Passenger vehicle sales in Q1 likely to crash by over 80%: ICRA1 min read . Updated: 01 Jun 2020, 07:08 PM IST
Due to the repeated extension of lockdown measures sales during FY 21 will decline in the rage of 22% to 25% compared to 10-15% expected in the first phase of the lockdown, says ratings agency
Sales of passenger vehicles could decline by more than 80% in the first quarter of FY 21 due to lock down measures to contain the spread of Covid-19, and drop in affordability of customers as result of the economic slowdown, according to credit ratings agency ICRA. Credit profile of Original Equipment Manufacturers (OEMs) and dealers will also suffer significantly as consequence.
Also, due to the repeated extension of lockdown measures, the ratings agency thinks sales during FY 21 will decline in the rage of 22% to 25% compared to 10-15% expected in the first phase of the lockdown.

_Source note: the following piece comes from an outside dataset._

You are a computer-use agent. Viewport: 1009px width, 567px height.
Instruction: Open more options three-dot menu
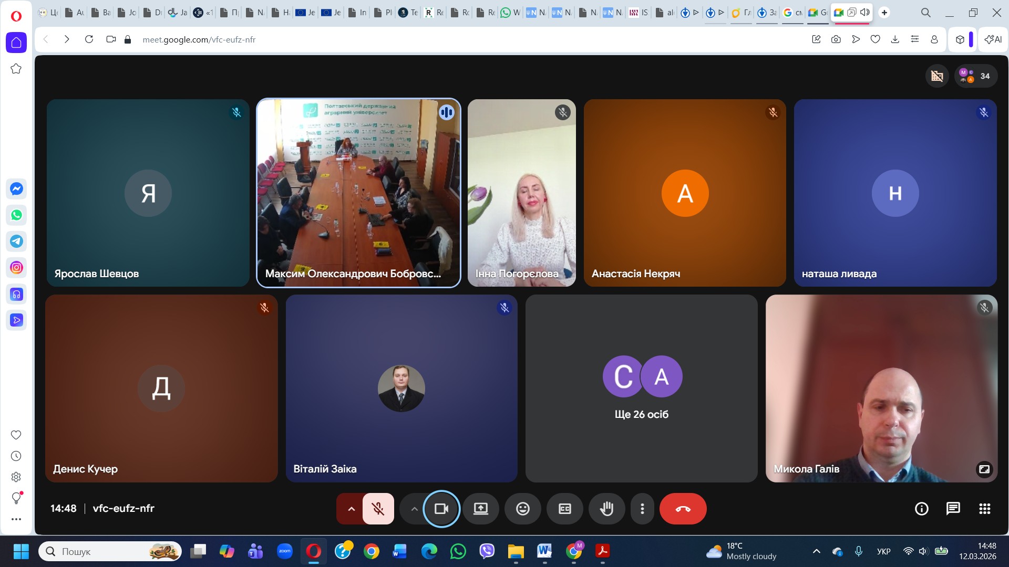click(642, 509)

According to Ashish Modani, vice-president, co-head, corporate ratings, ICRA, as against an actual estimated volume decline of 17.9% in FY2020, the decline during FY 2021 could be 27%-30% in worst case scenario, compared to base scenario of 22%-25%. This will be in case lockdown extension continues further in large markets like Mumbai Metropolitan Region, National Capital Region, Chennai and Ahmedabad which along with Hyderabad and Bengaluru are amongst the biggest market.

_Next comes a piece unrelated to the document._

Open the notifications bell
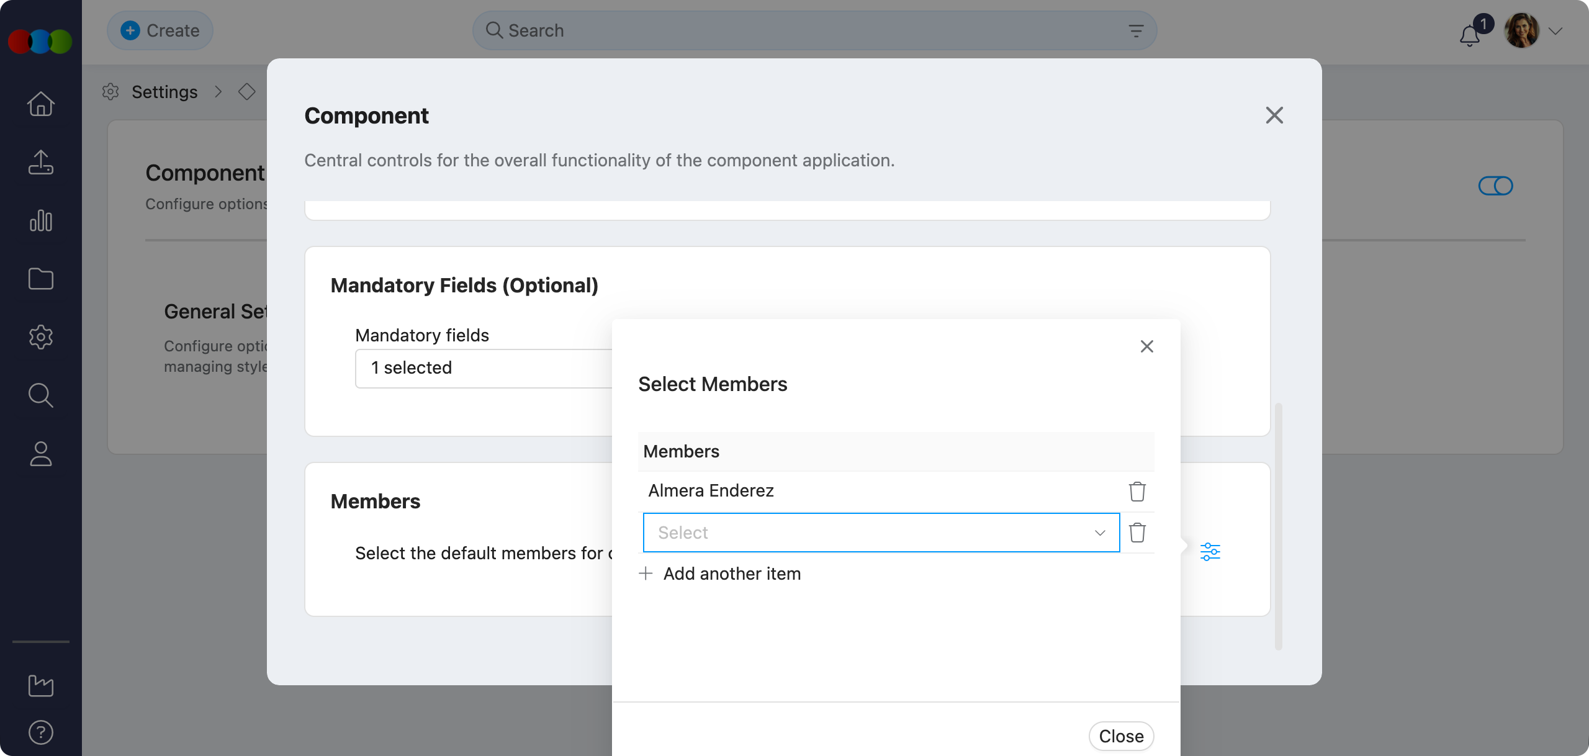Screen dimensions: 1589x756 [1470, 35]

“Compared to our initial expectation of about 50-55% decline in volume during first quarter of FY 2021, the decline could be upwards of 80% thereby significantly impacting overall volume growth estimate for full year. While demand environment is likely to remain weak for next 4-6-months," added Modani.
As a result of the unprecedented fall in volumes, most the small original equipment manufacturers will have to depend on fund infusion from their parent companies to sustain. The dealers of these companies also will face huge cash crunch since volumes of these companies are modest and will decline substantially due to the slow down.
“Coming to the credit profile of passenger vehicle OEMs, players with strong market position and liquidity buffer will be able to weather the current slowdown. Whereas a large number of weaker players may witness moderation; and in the interim, will have to depend for financial support from their stronger promoters," the ratings agency said in a statement.
The statement also mentioned that dealerships has already stared witnessing moderation in credit profile.
“Going forward, the outlook on the passenger vehicle sector could turn to stable from negative, if demand environment improves on a consistent basis over the next 12-18 months. Recovery in rural income and improvement in overall economic activity remain crucial to have any meaningful improvement in retail demand off-take," added Modani.